A Wayne State University School of Medicine-Perinatology Research Branch researcher won an international computational biology competition. The models he developed to win the challenge demonstrated how transcriptomics information present in the blood can predict whether people have been exposed to specific toxicants.
Adi Tarca, Ph.D., associate professor of Obstetrics and Gynecology and director of the Bioinformatics and Computational Biology Unit at the National Institutes of Health's Eunice Kennedy Shriver National Institute of Child Health and Human Development Perinatology Research Branch at WSU, won the Systems Toxicology Computational Challenge. A field of 135 scientists from around the world took part in the competition.
The Systems Toxicology Computational Challenge is the latest to run under the Systems Biology Verification IMPROVER umbrella, a crowdsourcing initiative led and funded by Philip Morris International and designed to test and verify scientific methods and results.
This year's IMPROVER challenge was designed to determine whether blood mRNA expression can be used to assess the exposure to smoking in humans, and whether a common set of genes can predict this outcome in both human and mouse models.
Participating teams around the world were provided with gene expression microarray data generated by the organizers and their collaborators.

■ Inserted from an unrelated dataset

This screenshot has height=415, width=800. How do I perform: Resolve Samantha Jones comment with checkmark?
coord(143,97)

The prediction performance of the models was evaluated on data from a new set of subjects whose exposure to smoking was concealed from the participants, while the organizers were blind to the identity of the participants during the ranking of the teams.
The models developed by the Perinatology Research Branch team, led by Dr. Tarca, ranked first in the first challenge and tied for second in the second challenge. The team's model displayed 100 percent sensitivity and 93 percent specificity when discriminating between smokers and non-current smokers, and 65 percent sensitivity and 57 percent specificity when discriminating between former smokers and those who never smoked.

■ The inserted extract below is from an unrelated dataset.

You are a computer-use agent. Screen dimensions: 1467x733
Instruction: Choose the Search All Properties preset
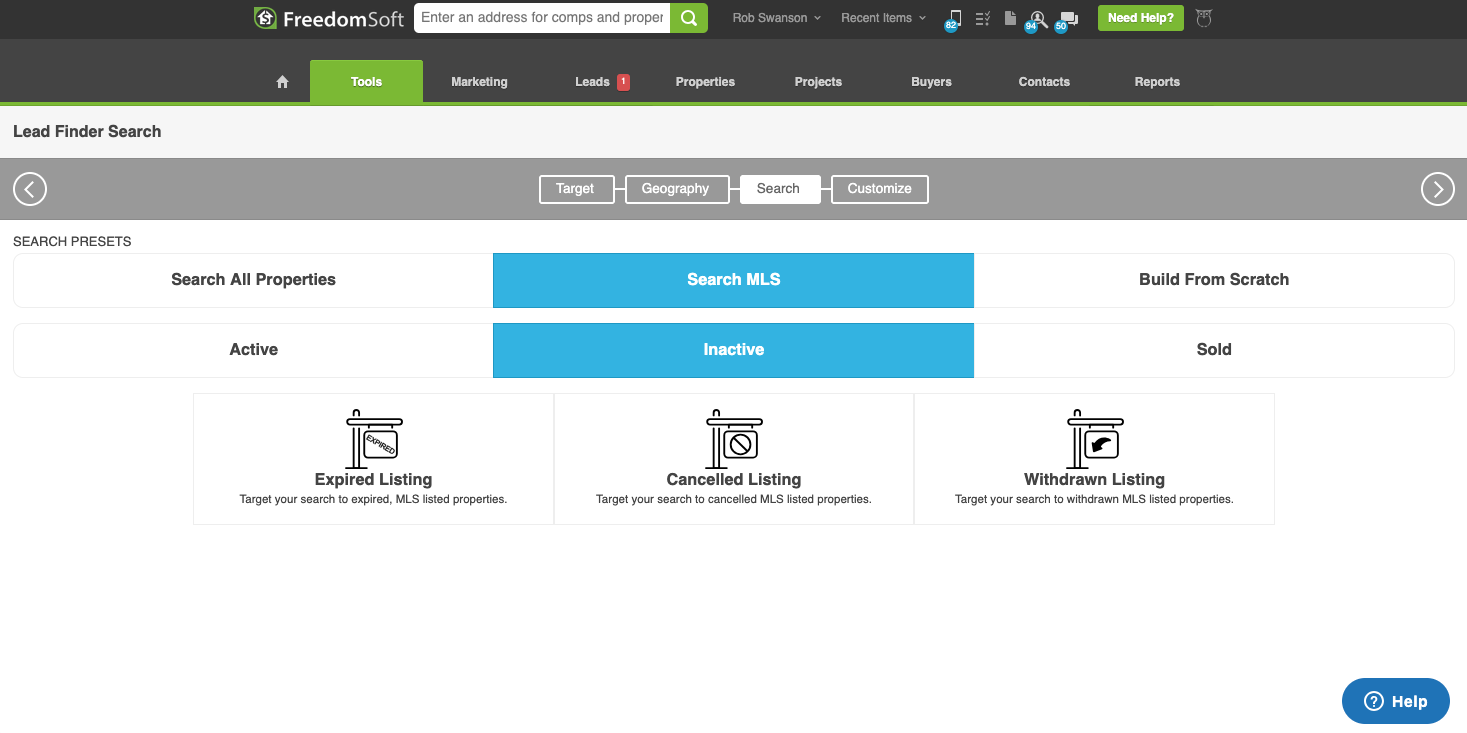tap(253, 280)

"The predictive modeling strategy developed by the WSU PRB team has direct applications in predicting any clinical outcome from high-dimensional data, and the main computational lessons will be published in collaboration with other best performing teams," Dr. Tarca said. "In addition, the 12-gene model developed by the team can be used in any transcriptomics studies to provide a granular measure of exposure to smoking, and demonstrated that exposure to smoking needs to be considered in the design of transcriptomics studies to ensure drawing accurate inferences."
The challenge sought to verify whether markers could be extracted from blood gene expression data that would distinguish tobacco smokers from non-smokers, and then differentiate between non-smokers as former smokers and those who never smoked. This question was addressed in two sub-challenges, the first one looking at human data only, the second one investigating human and mouse data together. Anonymized participants' submissions were scored against a gold-standard dataset. Final results and team rankings were reviewed and approved by an independent expert scoring review panel.
Participants were successful in developing models with a high level of predictive performance in distinguishing current tobacco smokers from non-smokers. Predicting whether non-smokers were former smokers or never smokers was more challenging, suggesting that these two groups are likely to have similar gene expression profiles.
The challenge provided the opportunity for participants to vigorously and objectively test their methodologies.
"We were driven by the desire to create a model that can both lead to valuable biological insight, and be implemented in practice at the lowest possible cost," Dr. Tarca said. "The Systems Toxicology Computational Challenge has allowed us to test the quality of our research, and I'm delighted that our approach has proved to be robust."